A novel therapeutic regime to eradicate established solid tumors with an effective induction of tumor-specific immunity.
Tysome JR, Li X, Wang S, Wang P, Gao D, Du P, Chen D, Gangeswaran R, Chard L, Yuan M, Alusi G, Lemoine NR, Wang Y.
Centre for Molecular Oncology and Imaging, Institute of Cancer, Barts and the London School of Medicine and Dentristry.
Abstract
PURPOSE
The efficacy of oncolytic viruses (OVs) depends on multiple actions including direct tumor lysis, modulation of tumor perfusion and stimulation of tumor-directed immune responses. In this study, we investigated whether a sequential combination of immunologically distinct viruses might enhance antitumor efficacy through the induction of tumor-specific immunity and circumvention or mitigation of antiviral immune responses.
EXPERIMENTAL DESIGN
The Syrian hamster as an immune-competent model that supports replication of both adenovirus and vaccinia virus was evaluated in vitro and in vivo.
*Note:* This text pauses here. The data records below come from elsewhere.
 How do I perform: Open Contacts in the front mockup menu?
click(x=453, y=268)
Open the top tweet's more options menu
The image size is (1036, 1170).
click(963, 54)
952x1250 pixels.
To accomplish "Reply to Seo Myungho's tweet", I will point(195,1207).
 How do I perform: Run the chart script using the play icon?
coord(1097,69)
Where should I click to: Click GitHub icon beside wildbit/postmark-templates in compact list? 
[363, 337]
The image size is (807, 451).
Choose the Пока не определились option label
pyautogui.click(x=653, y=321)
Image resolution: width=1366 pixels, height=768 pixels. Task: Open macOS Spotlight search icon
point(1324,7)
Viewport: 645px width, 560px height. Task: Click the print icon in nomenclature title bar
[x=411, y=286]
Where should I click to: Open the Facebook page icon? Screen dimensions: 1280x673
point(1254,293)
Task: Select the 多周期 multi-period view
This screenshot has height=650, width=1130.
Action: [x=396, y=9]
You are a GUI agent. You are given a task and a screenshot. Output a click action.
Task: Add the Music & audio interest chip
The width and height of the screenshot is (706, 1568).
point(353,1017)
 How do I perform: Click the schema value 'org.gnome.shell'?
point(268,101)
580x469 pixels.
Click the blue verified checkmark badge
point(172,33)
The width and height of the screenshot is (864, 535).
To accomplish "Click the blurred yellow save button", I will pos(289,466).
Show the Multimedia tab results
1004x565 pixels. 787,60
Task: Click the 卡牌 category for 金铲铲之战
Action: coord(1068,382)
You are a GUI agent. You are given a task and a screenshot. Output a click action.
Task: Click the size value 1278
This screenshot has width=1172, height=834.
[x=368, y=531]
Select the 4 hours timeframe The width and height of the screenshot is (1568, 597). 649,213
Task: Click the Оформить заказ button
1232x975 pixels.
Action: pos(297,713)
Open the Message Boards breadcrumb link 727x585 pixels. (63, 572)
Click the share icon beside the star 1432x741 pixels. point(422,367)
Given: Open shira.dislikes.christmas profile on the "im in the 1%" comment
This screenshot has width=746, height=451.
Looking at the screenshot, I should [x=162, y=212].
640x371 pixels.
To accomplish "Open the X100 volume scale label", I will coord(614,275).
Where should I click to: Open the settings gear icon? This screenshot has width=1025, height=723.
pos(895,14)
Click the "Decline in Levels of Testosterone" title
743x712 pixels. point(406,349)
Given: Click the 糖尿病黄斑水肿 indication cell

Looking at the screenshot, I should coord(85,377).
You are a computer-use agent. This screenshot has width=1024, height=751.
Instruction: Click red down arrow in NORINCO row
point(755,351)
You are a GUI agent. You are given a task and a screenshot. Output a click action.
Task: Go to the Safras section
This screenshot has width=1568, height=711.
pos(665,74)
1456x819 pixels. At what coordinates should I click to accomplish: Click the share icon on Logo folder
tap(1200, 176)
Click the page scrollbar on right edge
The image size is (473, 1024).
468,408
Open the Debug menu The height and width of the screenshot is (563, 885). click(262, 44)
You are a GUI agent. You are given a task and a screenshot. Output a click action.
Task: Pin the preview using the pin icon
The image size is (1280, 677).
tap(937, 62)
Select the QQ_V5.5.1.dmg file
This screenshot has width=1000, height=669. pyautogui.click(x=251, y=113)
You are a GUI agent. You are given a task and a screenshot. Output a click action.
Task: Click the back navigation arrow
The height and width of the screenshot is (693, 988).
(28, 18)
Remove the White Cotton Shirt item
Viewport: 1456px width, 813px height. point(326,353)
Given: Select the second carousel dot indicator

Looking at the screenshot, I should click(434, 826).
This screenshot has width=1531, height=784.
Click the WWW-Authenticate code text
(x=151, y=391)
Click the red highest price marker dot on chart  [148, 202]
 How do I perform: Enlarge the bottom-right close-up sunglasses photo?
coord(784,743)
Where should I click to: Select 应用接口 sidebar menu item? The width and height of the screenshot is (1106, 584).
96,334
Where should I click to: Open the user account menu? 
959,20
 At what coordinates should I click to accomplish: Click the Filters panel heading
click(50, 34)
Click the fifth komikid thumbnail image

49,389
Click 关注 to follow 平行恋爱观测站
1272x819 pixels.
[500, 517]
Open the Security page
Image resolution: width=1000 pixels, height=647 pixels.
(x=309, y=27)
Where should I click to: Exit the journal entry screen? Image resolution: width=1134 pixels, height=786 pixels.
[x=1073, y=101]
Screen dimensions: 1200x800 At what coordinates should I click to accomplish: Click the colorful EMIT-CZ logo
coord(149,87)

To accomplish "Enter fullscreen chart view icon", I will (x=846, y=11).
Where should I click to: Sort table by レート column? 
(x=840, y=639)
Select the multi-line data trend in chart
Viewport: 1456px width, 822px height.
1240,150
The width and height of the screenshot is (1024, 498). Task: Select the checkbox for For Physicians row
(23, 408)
The antitumor efficacy of either virus alone or sequential combination of the two viruses was examined in pancreatic and kidney cancer models. The functional mechanism of the regime developed here was investigated by histopathology, immunohistochemistry staining, CTL assay and T-cell depletion.
RESULTS
The Syrian hamster is a suitable model for assessment of oncolytic adenovirus and vaccinia virus. Three low doses of adenovirus followed by three low doses of vaccinia virus resulted in a superior antitumor efficacy to the reverse combination, or six doses of either virus alone, against pancreatic and kidney tumors in Syrian hamsters. 62.5% of animals bearing either tumor type treated with the sequential combination became tumor-free, accompanied by the induction of effective tumor-specific immunity. This enhanced efficacy was ablated by CD3+ T cell depletion, but was not associated with humoral immunity against the viruses.
CONCLUSIONS
These findings demonstrate that sequential treatment of tumors with oncolytic adenovirus and vaccinia virus is a promising approach for cancer therapy and that T cell responses play a critical role.